レインズには広告掲載区分を「可」にして情報を載せ、他社でも市原さんの不動産を広告展開できるようにしました。「囲い込み」からの解放の第一歩です。
広告掲載区分が「可」になっている物件自体が珍しいので、掲載後にレインズを見た不動産仲介会社から「弊社サイトでも紹介していいか」といった反響が次々と寄せられました。
先方としては自社で紹介できる物件を増やすことができるのですから、活用しない手はありません。大手不動産会社からの掲載依頼もありました。
利己的な手法が商慣習化して定着している業界ですから、売り物件としてもっている不動産を他社に広告展開してもらうのは、見込み収益を半減させる行為ともいえます。囲い込みをすることが当然の会社なら、絶対にあり得ない行為です。
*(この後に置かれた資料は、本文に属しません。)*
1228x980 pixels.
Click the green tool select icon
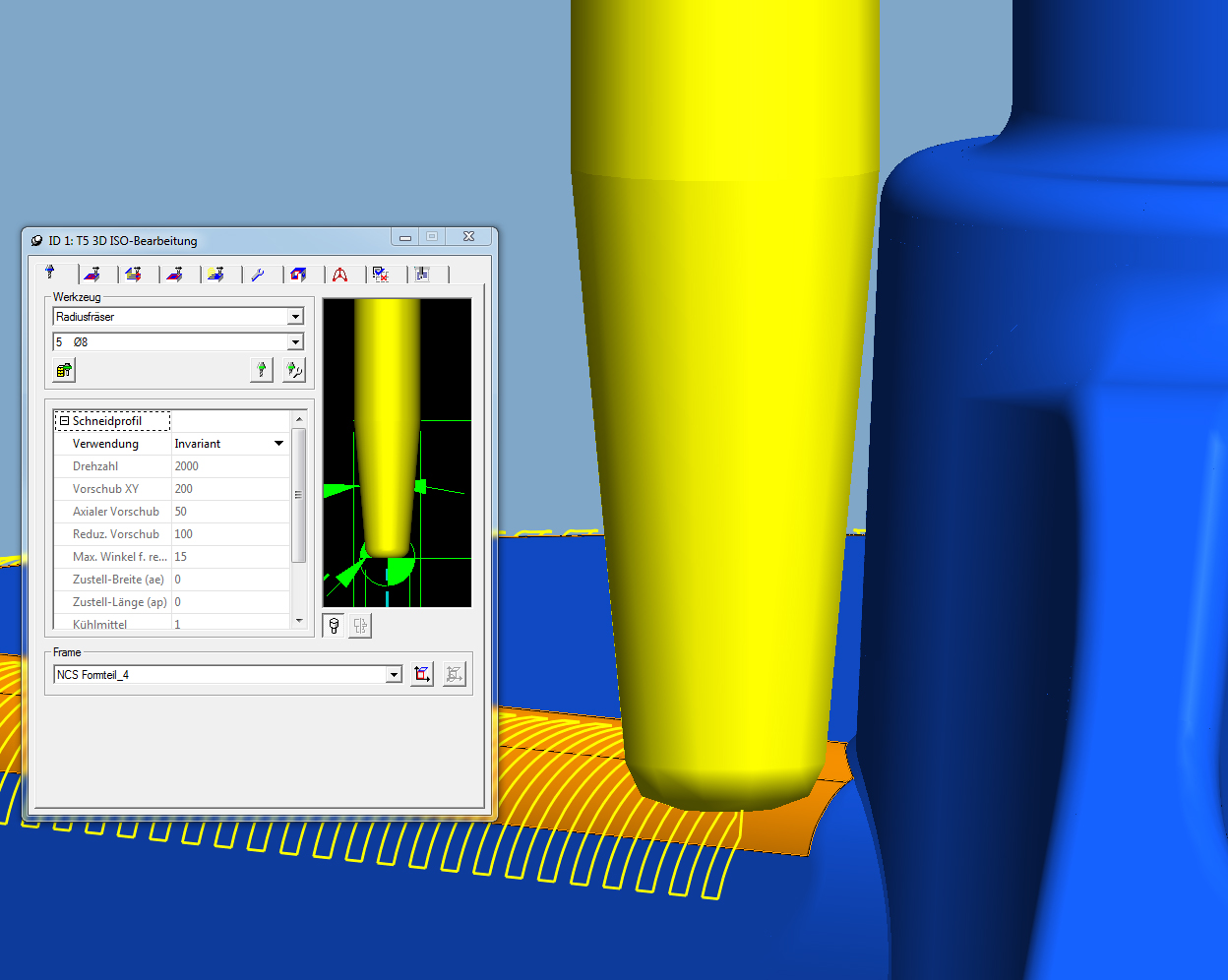tap(261, 370)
「本当に広告してもいいのか」「レインズの登録区分を間違えていないのか」と何度も確認してくる不動産仲介会社もあるくらいです。
過去には、「両手取引狙いで囲い込めばいいのに、なぜ他の会社にも広告させるのか」と率直に尋ねられたことがあります。しかし、「売主の最善を考えたら、囲い込みをせずにできるだけ広く広告するのが一番であるため、他社の力も借りたい」と答えたのですが、先方にはあまり理解はしてもらえませんでした。
現在では、不動産エージェントの理念ややり方に共感する会社も多く、「ある条件の物件を探している顧客がいるのですが、何かいい物件ありませんか」と先手を打つようにして問い合わせが来るようにもなりました。従来の囲い込みが当たり前の不動産業界であればあまり見られない光景です。
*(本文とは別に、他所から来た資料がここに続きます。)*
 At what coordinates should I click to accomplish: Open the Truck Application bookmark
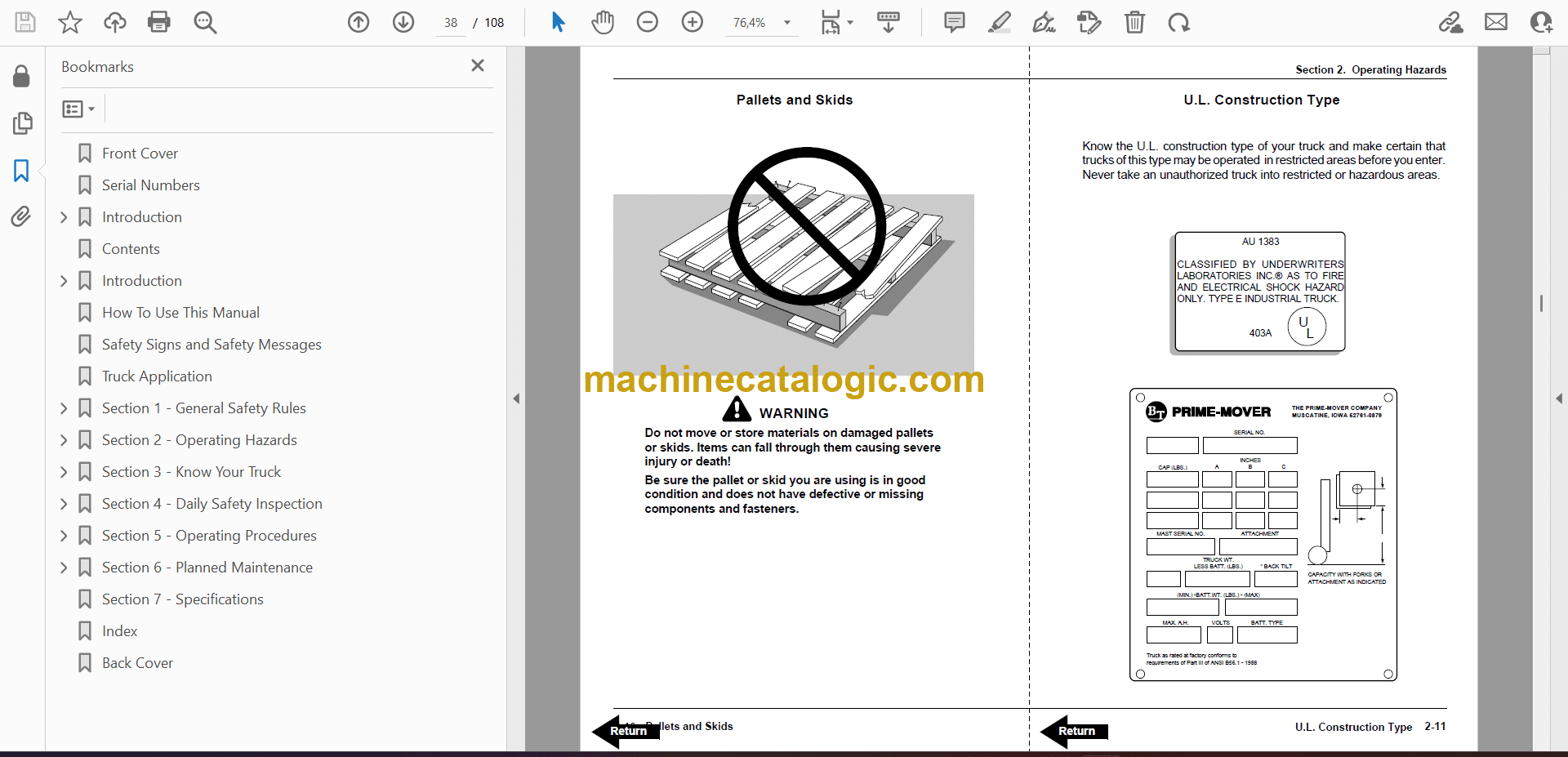157,376
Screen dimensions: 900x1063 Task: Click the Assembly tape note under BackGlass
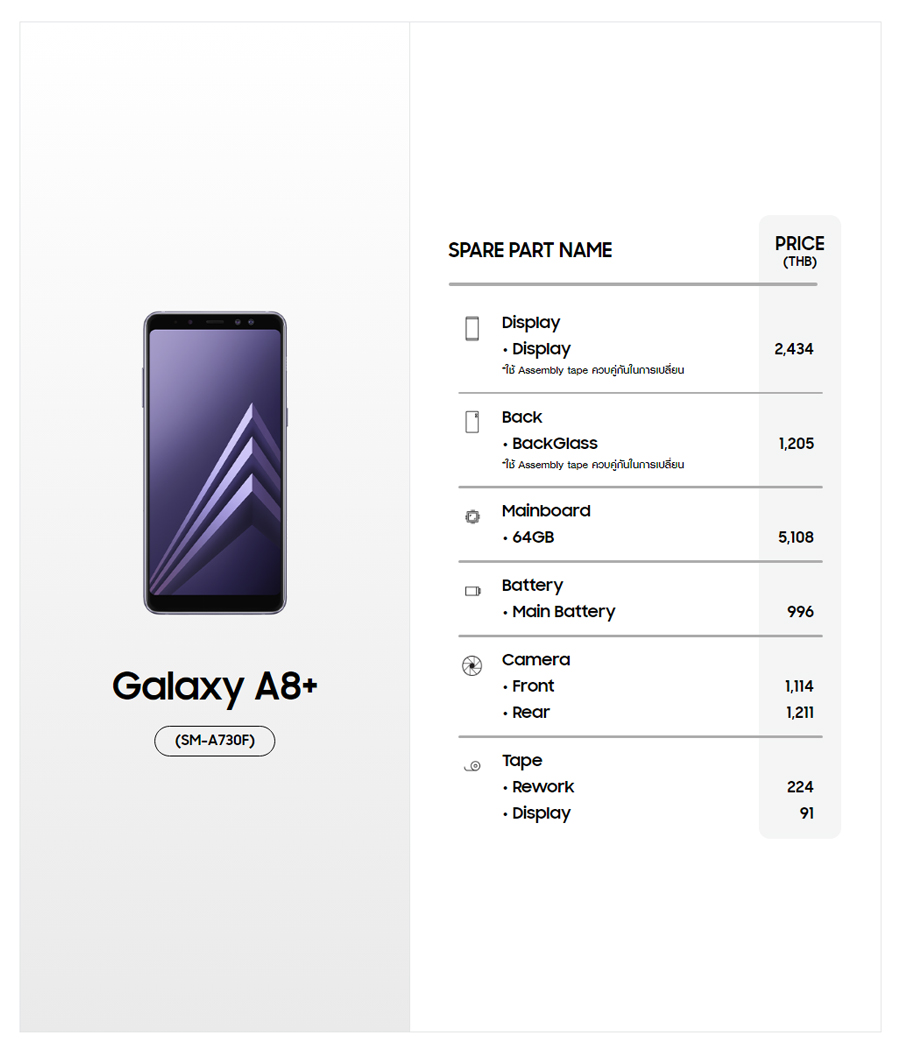(594, 465)
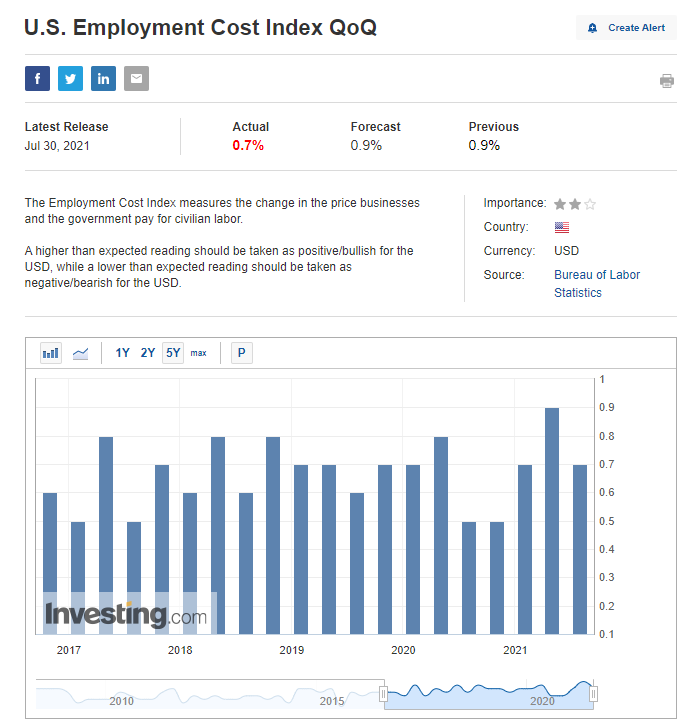The height and width of the screenshot is (724, 688).
Task: Click the bell icon in Create Alert
Action: (593, 28)
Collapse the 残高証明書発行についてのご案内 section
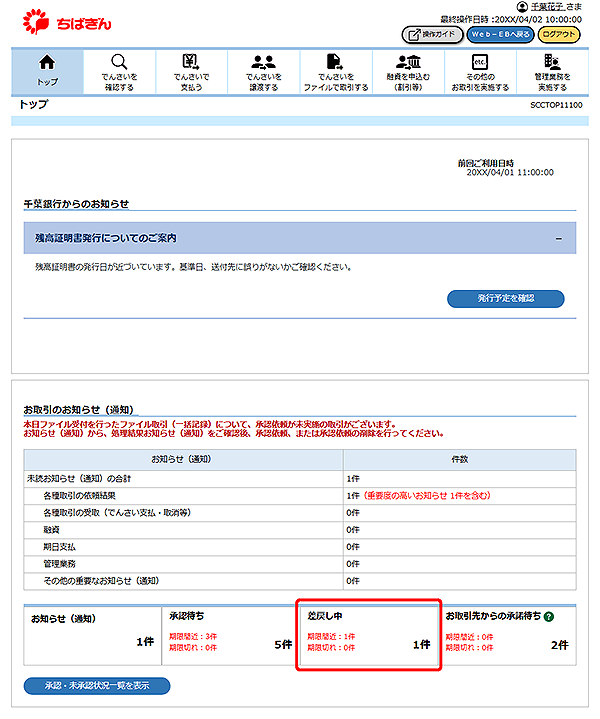This screenshot has height=719, width=600. tap(558, 238)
広告活動の手段はレインズ経由での要請だけではありません。不動産エージェントのもつネットワークを駆使し、過去に関わったことのある全国の不動産仲介会社へ声を掛けていき、条件の合致する買い手候補を広範囲で探していきました。
不動産仲介会社の反応として多かったのは、やはり建物の古さとリフォームを行っていない点でした。立地は良いものの、抱えている顧客へのアピール材料に乏しいことを懸念していたのです。
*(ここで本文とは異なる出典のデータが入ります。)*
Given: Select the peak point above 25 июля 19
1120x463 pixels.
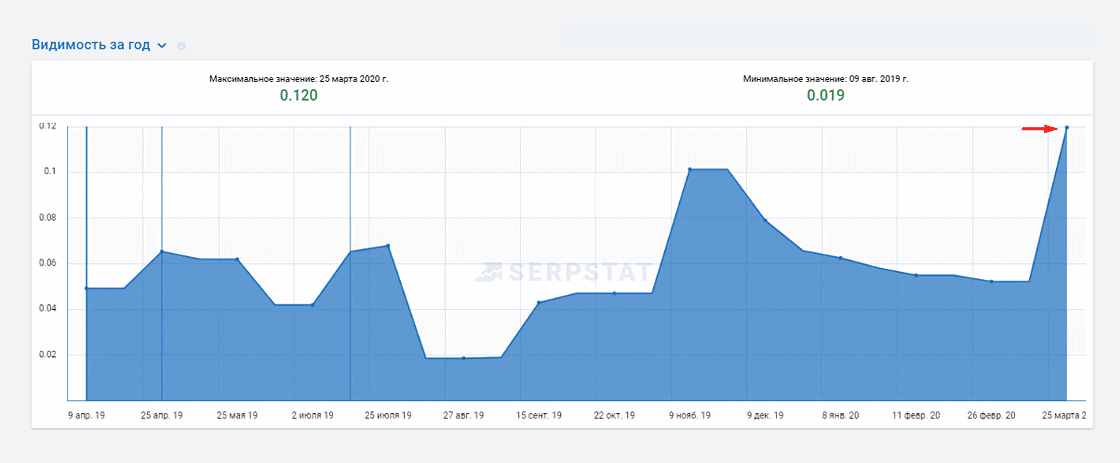Looking at the screenshot, I should (x=388, y=246).
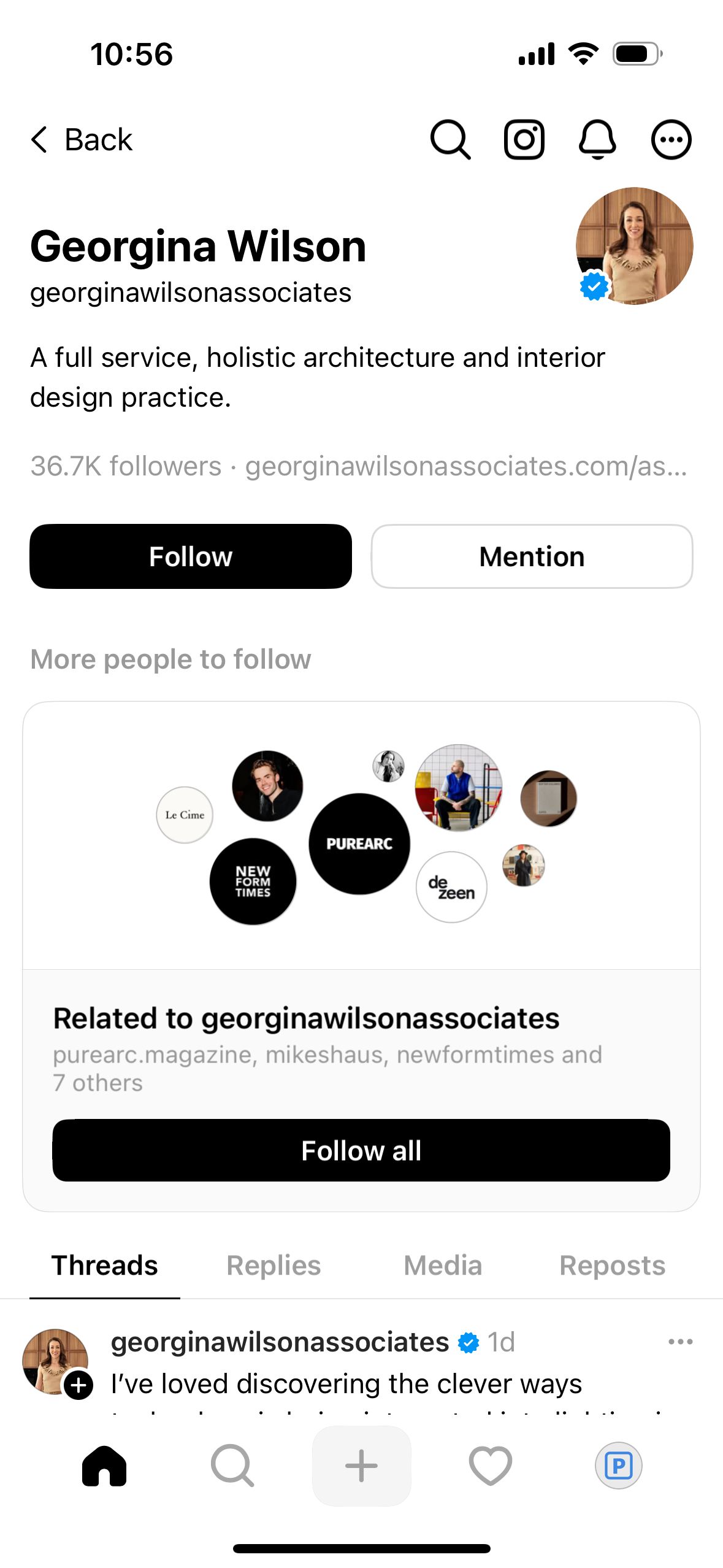Switch to the Replies tab

pos(274,1266)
確かに現状、周辺地域は築年数の浅い物件やリフォーム済みの物件が多く、見栄えとしてはそちらのほうが優れています。不動産仲介会社にとってはそういった物件のほうが顧客に紹介しやすいのです。
この懸念点を帳消しにできる、むしろプラスにも転換できる材料がありました。近隣の同じような間取りでリフォーム済みマンションが6,500万円で売り出されていたのです。市原さんのマンションと比べて、約1,000万円以上高い価格で販売されています。
担当エージェントAは、リフォーム代の目安として、あらかじめリフォーム業者に700万円の見積もりを出してもらっていました。このリフォーム代700万円を参考値として提供し、自分の好きなようにリフォームができること、物件購入費用とリフォーム費用、合わせて6,350万円程度で済むことを本物件の強みとしたのです。
周辺地域の過去の取引事例の資料も惜しみなく提供しました。遠方の方にも地域の雰囲気が伝わるよう、周辺環境の情報も写真付きで渡しました。アピール材料となりそうな資料は渡せるだけ渡し、先方が抱える顧客に向けて積極的に広告展開してもらうよう要請しました。
買い手候補が購入を躊躇してしまう理由を帳消しにする材料を提供し、物件の魅力を最大限にして伝える工夫を施すことで、内見申し込みへつなげる動機付けを高めていったのです。